Sınıf devrimcileri başından beri bu bakış açısıyla sürece yaklaştılar. Seçim çalışmalarını da bu kriz süreciyle birleştirdiler. Krizin yıkıcı sonuçlarının daha da artacağı seçim sonrasında da bu yönlü çalışmalar kuşkusuz devam edecektir. Bu süreçte bilinç ve örgütlenme düzeyini yükseltecek çok yönlü bir pratiğe ihtiyaç vardır.
Öncelikle daha önce de vurguladığımız gibi sermaye iktidarı baskıya ve zorbalığa başvurmanın yanında gericiliğe daha fazla alan açmanın yollarını arayacaktır. Bunun bir yanı dinsel gericiliğin sadaka kültürünü öne çıkararak, bu yönlü örgütlenmelerin önünün daha da açılması ve yoksul emekçilerin buralardan daha çok medet umar hale getirilmesidir. Diğer yandan yine dini ve milli duygular uyarılarak, fedakârlık söylemleri devreye sokularak, kitlelerin edilgen hale getirilmesine devam edilecektir. Tabii ki bu duygular sadece emekçilerdeki tepkileri elimine etmek için değil, olası sokağa çıkışlarda gerici muhalefeti örgütlemek için de kışkırtılmaktadır.
Diğer yandan düzen sol siyasetinin daha önceki kritik süreçlerde oynadığı itfaiyeci rolü, her ne kadar maskeleri çokça düşse de, yine de devreye girecektir. Öfkenin sokağa taşma potansiyeline karşı düzen siyasetinin “sol” görünümlü muhalefetten vazgeçmemesi bu nedenledir.
Bunların dışında ilerici muhalefet dinamiklerini politik olarak etkileyen söylemleriyle reformist blokun krize karşı tutumuna da ayrıca değinmek gerekmektedir. Reformist solun programatik darlığı kriz karşıtı mücadeleye de yansımakta, krizin faturasını ödememe tutumu işçi sınıfı merkezli kurgulanmamakta, bu nedenle de sermaye sınıfına karşı tutum geliştirilmemekte, söylemler AKP karşıtlığına indirgenmektedir. Çeşitli renkleriyle reformist solun bakışının sınırları bellidir.
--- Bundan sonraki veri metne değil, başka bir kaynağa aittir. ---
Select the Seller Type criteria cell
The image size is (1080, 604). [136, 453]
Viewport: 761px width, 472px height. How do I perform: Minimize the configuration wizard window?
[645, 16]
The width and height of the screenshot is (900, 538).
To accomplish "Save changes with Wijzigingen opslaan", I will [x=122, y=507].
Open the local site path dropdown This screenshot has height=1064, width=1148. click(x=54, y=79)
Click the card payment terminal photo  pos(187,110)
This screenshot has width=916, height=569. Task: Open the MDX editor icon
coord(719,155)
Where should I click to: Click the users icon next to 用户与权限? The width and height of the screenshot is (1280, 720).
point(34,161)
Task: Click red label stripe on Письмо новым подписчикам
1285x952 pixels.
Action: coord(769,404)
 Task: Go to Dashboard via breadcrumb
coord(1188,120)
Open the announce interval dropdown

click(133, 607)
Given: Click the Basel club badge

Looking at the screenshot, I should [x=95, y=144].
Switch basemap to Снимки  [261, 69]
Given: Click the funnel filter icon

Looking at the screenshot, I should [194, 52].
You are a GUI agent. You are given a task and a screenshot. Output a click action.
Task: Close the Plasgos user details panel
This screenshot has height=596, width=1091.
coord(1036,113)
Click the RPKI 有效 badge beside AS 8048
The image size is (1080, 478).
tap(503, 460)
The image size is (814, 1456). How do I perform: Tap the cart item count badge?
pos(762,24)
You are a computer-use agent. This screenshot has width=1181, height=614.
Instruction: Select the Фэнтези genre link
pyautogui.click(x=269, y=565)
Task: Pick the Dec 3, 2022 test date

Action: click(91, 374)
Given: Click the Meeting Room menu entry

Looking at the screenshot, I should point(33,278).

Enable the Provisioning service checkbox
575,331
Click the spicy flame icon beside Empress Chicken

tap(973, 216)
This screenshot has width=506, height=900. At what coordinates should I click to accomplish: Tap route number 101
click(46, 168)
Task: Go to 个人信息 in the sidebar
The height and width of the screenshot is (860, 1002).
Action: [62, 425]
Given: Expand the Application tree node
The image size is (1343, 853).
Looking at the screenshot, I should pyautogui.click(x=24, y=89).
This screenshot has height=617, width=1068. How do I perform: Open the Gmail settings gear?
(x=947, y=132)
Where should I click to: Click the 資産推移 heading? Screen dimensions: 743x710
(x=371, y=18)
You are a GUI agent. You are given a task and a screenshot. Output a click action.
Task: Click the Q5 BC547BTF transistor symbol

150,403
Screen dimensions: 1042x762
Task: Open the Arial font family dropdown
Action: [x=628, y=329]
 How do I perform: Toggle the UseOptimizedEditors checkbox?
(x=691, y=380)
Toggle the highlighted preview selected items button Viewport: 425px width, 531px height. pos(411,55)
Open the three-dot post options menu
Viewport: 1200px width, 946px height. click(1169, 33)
Kapitalizmi aşma hedef ve perspektifine sahip olmadıkları için, halen sol liberal ekonomi programları dahi önerilebilmekte, iyileştirilmiş kapitalizmden medet umulmaktadır. Reformist bakış, krizin faturasını kapitalistlere ödetmenin yol ve yönteminden ziyade krize karşı dayanışma adı altında önermeler ileri sürmekte, artan yoksulluk, hayat pahalılığı ve işsizlik karşısında dayanışma ağları örmekten bahsetmektedir. Burada sorun dayanışmada değil, kriz karşıtı programın buna sıkıştırılmasında, kitlelerdeki mücadele potansiyelini açığa çıkartmak yerine düzen içi çözümlerden medet umulmasındadır.
Tüm bu nedenlerle, kapitalizmin doğrudan sonucu olarak yaşanan krizin nedenleri konusunda bilinç açıklığı yaratmak adına yapılacak propaganda çalışmaları çok önemlidir. Sınıf devrimcileri, kapitalizm karşıtı bir bilinç ve farkındalık yaratabilmek, mücadeleyi “sınıfa karşı sınıf” temelinde geliştirmek için toplantılardan broşürlere, bildirilerden sosyal medyaya dek çeşitli araçlarla sürece müdahale etmektedir ve bu çalışmalar seçimlerden sonra da hızlanarak sürecektir.
Krizin nedenleri ve nasıl bir mücadele gerektiği konusunda bugünden yapılacak etkin çalışmaların, öne çıkarılan şiar ve acil mücadele taleplerinin yarının gelişecek eylemsel süreçlerine müdahalede ön açıcı olacağı unutmamalıdır.